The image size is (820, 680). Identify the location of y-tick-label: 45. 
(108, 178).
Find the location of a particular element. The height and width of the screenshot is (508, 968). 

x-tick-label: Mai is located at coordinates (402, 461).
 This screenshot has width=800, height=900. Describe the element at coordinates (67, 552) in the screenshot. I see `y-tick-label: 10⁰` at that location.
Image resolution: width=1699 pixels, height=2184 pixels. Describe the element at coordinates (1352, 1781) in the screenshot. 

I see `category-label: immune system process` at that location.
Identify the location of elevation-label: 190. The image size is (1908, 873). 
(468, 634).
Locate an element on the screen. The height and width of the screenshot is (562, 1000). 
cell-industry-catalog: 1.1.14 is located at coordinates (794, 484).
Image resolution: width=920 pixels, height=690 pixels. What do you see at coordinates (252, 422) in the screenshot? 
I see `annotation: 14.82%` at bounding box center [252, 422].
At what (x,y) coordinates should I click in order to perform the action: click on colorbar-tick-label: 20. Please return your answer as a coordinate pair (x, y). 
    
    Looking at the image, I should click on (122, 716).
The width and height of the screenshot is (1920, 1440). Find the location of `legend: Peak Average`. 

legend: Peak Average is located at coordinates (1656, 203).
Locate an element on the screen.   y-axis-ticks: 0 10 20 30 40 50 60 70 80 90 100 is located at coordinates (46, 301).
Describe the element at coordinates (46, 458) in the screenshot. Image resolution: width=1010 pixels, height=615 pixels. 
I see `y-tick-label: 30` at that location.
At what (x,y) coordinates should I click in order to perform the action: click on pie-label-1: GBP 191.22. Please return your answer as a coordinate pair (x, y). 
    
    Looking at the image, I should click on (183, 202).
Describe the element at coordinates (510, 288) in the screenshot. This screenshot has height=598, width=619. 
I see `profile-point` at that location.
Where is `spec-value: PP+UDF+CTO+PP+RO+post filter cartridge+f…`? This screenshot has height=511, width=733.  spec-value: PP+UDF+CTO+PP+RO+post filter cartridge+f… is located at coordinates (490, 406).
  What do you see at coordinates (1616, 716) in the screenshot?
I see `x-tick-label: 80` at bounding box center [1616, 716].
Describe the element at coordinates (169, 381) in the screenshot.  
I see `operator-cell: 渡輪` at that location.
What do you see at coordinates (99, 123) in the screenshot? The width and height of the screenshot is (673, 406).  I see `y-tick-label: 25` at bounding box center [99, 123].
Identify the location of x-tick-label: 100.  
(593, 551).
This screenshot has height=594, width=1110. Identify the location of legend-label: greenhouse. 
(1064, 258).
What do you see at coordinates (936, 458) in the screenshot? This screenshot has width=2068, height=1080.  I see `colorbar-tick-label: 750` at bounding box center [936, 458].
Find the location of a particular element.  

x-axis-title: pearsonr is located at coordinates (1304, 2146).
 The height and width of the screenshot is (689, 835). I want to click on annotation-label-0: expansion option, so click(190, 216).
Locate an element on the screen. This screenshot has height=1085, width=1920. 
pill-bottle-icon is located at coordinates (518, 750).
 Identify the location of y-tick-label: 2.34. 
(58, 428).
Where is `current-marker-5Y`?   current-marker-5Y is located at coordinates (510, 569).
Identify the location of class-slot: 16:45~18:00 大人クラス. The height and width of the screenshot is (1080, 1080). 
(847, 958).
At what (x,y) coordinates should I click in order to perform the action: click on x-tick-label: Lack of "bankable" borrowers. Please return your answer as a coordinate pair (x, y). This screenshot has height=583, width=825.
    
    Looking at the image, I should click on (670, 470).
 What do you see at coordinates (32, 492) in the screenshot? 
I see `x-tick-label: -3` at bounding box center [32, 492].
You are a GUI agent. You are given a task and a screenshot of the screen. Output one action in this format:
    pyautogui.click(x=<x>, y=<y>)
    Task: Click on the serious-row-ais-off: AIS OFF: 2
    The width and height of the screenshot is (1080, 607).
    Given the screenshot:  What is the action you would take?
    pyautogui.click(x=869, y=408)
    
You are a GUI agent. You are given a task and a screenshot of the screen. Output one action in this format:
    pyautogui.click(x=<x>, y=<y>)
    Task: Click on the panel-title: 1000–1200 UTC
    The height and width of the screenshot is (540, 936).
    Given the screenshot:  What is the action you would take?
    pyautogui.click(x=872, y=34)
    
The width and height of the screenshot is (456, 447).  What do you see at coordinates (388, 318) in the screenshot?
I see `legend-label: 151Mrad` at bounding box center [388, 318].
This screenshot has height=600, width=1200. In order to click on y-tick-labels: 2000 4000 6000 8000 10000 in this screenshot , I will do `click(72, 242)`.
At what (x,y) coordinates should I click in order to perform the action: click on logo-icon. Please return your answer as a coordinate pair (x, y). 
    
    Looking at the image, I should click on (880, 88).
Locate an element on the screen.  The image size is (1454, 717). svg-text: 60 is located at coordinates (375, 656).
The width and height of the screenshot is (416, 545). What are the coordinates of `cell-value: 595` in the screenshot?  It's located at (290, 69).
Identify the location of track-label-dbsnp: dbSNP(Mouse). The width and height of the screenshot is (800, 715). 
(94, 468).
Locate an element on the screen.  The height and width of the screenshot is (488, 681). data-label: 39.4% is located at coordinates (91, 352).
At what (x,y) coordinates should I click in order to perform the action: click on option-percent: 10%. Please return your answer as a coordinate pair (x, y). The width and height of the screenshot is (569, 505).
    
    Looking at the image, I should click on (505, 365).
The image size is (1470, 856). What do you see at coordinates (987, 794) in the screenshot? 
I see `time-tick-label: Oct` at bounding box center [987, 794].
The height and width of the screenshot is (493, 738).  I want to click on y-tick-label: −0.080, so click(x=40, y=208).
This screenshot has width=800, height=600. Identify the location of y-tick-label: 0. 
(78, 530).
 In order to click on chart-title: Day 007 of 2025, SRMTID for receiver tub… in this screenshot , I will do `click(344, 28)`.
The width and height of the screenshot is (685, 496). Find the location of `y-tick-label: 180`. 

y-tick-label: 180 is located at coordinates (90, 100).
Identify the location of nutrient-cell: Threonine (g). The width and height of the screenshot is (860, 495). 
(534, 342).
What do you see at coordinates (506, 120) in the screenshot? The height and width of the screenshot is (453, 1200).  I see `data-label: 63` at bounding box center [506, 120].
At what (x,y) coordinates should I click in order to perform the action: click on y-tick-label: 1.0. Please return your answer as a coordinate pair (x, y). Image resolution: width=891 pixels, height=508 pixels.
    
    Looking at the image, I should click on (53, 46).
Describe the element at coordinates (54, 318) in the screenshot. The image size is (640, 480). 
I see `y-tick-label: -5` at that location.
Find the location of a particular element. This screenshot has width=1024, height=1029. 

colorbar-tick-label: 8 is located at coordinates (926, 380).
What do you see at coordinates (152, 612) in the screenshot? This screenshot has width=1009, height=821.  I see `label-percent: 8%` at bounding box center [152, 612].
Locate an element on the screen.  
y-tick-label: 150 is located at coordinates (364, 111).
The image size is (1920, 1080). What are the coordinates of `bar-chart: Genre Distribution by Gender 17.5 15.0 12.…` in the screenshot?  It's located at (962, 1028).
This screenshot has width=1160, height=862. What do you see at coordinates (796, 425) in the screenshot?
————————
**Your assignment**
Reproduce verbatim the stretch of the records above, from the line containing "has height=583, width=825." through the line containing "center [32, 492].", including both of those lines.

**Response box**
At what (x,y) coordinates should I click in order to perform the action: click on x-tick-label: Lack of "bankable" borrowers. Please return your answer as a coordinate pair (x, y). This screenshot has height=583, width=825.
    
    Looking at the image, I should click on (670, 470).
 What do you see at coordinates (32, 492) in the screenshot? 
I see `x-tick-label: -3` at bounding box center [32, 492].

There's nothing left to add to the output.